Comment comprendre la faiblesse de la réponse internationale depuis le début de l’épidémie, notamment celle de l’OMS ? Est-on en train de rattraper le retard ?


La réponse internationale a tardé à se mettre en place. L’Organisation mondiale de la santé (OMS) vient de reconnaître tout récemment qu’elle a sous-estimé le potentiel de flambée épidémique – en privilégiant un scénario cantonné à un faible nombre de cas –, ainsi que la situation sociale et politique des pays touchés. De plus, les pays qui la composent – l’OMS étant une organisation intergouvernementale – n’ont pas fait particulièrement pression au début pour infléchir la position de l’organisation, étant donné que l’épidémie concernait « seulement » des pays africains, comme lors des précédentes épidémies. Personne n’a envisagé une crise d’une telle ampleur, malgré les alertes précoces de Médecins sans Frontières (MSF) dès le mois d’avril dernier. L’OMS a tenté de combler le retard en mobilisant très fortement les Etats membres et la communauté internationale tout en jouant un rôle dans la coordination de la lutte contre le virus.


Comment peut-on expliquer la polémique naissante aux Etats-Unis sur l’absence de traitement disponible pour contrer le virus ?


Les débats au sujet d’Ebola sont actuellement très vifs aux Etats-Unis et tournent autour du fait qu’il n’existe actuellement aucun vaccin ou traitement au point.

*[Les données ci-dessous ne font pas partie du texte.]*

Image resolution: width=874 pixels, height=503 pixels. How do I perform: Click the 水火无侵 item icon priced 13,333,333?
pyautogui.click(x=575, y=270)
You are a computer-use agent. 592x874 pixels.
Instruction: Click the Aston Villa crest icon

C’est une situation qui est plus propice à la panique qu’au débat. Il existe également une incompréhension de la population, qui ne comprend pas qu’aucun vaccin contre le virus ne soit disponible malgré la puissance pharmaceutique et scientifique du pays. L’approche qui a été privilégiée a été davantage de préparer le continent nord-américain à une attaque bioterroriste à partir de virus plutôt qu’à un scenario d’épidémie qui émergerait à partir d’un ou de quelques malades.
Depuis la découverte du virus en 1976, la recherche vaccinale comme thérapeutique a clairement été négligée par rapport à la préparation à une attaque terroriste ; on s’est finalement peu intéressé à Ebola. Aujourd’hui on peut imaginer qu’une bonne partie de l’investissement occidental futur va passer par la recherche clinique et biomédicale sur la recherche de vaccins. Il faudra regarder attentivement la façon dont les recherches et essais cliniques futurs seront menés sur le continent africain. Plus encore, il faudra veiller à ce que cette recherche ne prenne pas le pas sur la mobilisation humanitaire qui fait défaut aujourd’hui.


Cette crise ne démontre-t-elle pas les limites de l’« humanitarisme » occidental ?

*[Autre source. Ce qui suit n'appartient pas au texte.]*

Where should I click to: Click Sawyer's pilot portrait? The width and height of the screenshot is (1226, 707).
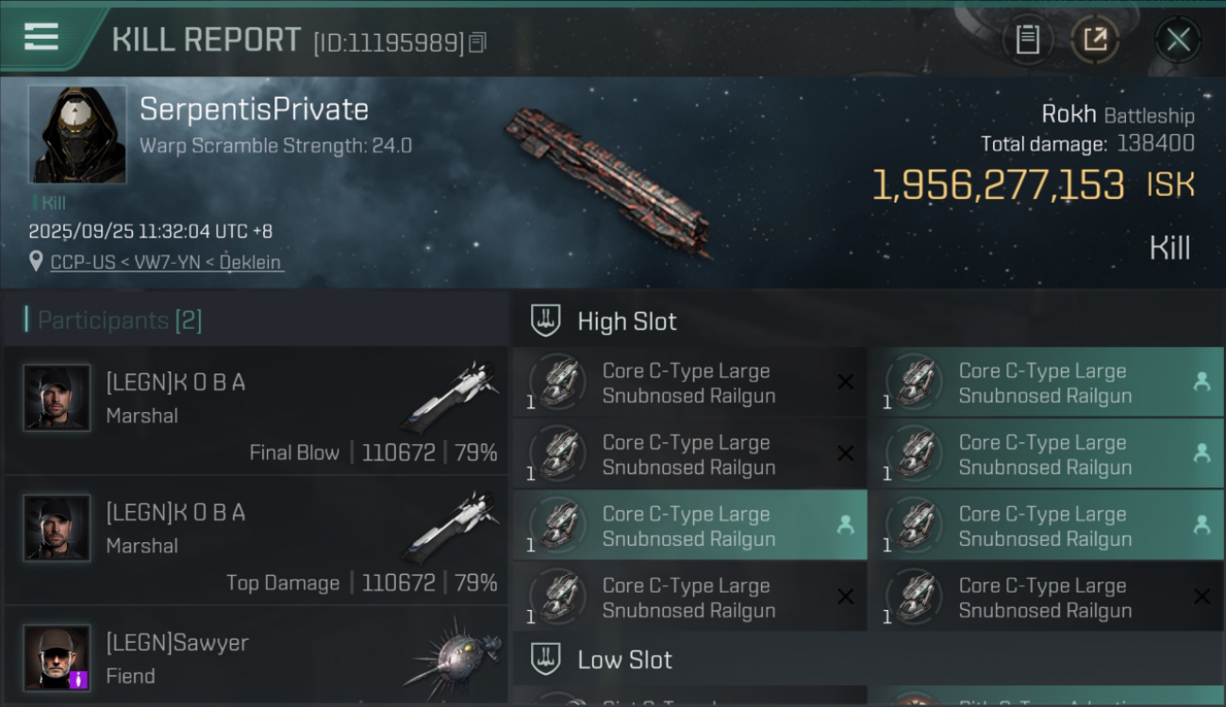(x=58, y=658)
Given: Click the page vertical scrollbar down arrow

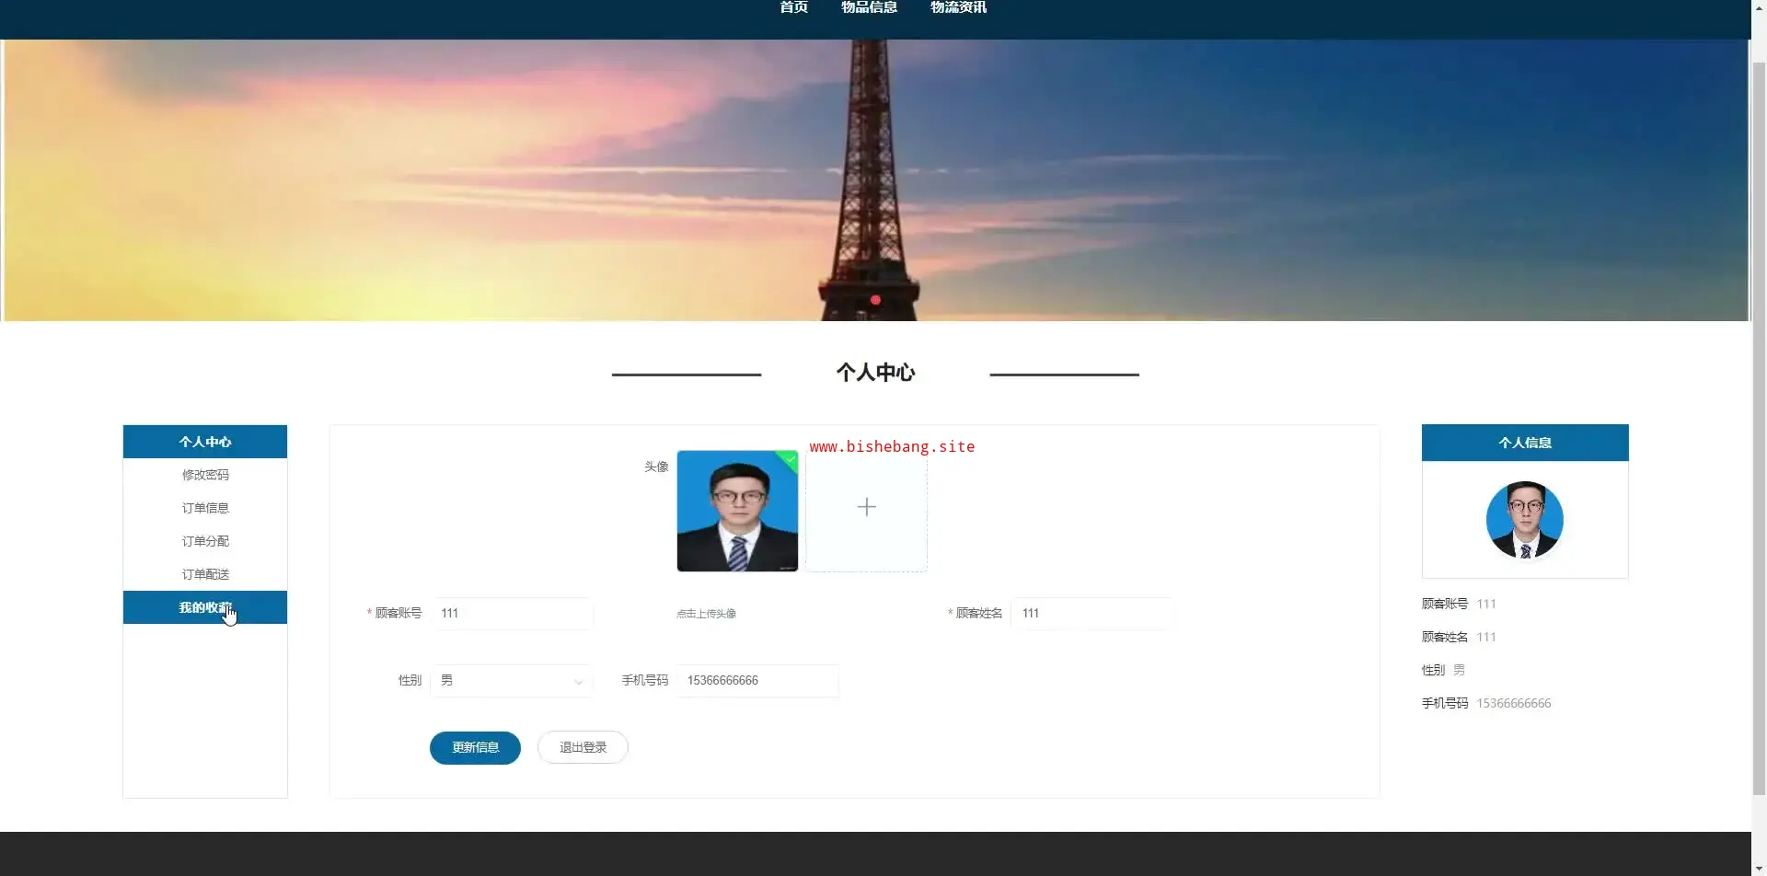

Ebola révèle une crise de l’humanitarisme occidental dans la mesure où l’on assiste, face à un virus qui fait extrêmement peur et qui est très contagieux et extrêmement pathogène, à une démobilisation des volontaires et des potentiels humanitaires dans les pays développés. MSF apparaît comme l’unique exception et, au regard de sa force de frappe, peut continuer à envoyer des soignants dans des conditions de sécurité relativement bonnes. A ce jour, seules les puissances émergentes telles la Chine ou les pays du Sud (comme Cuba) ont fourni des soignants car les puissances occidentales craignent d’exposer leur personnel de santé dans un contexte aussi difficile, sans garantie de rapatriement dans leur pays si jamais les soignants contractaient le virus. La crise humanitaire et sanitaire engendrée par Ebola donne cependant à la communauté internationale l’opportunité de réaffirmer sa solidarité alors que l’Union européenne, les Etats-Unis et l’Afrique sont aujourd’hui toutes les trois touchées et menacées par le même virus.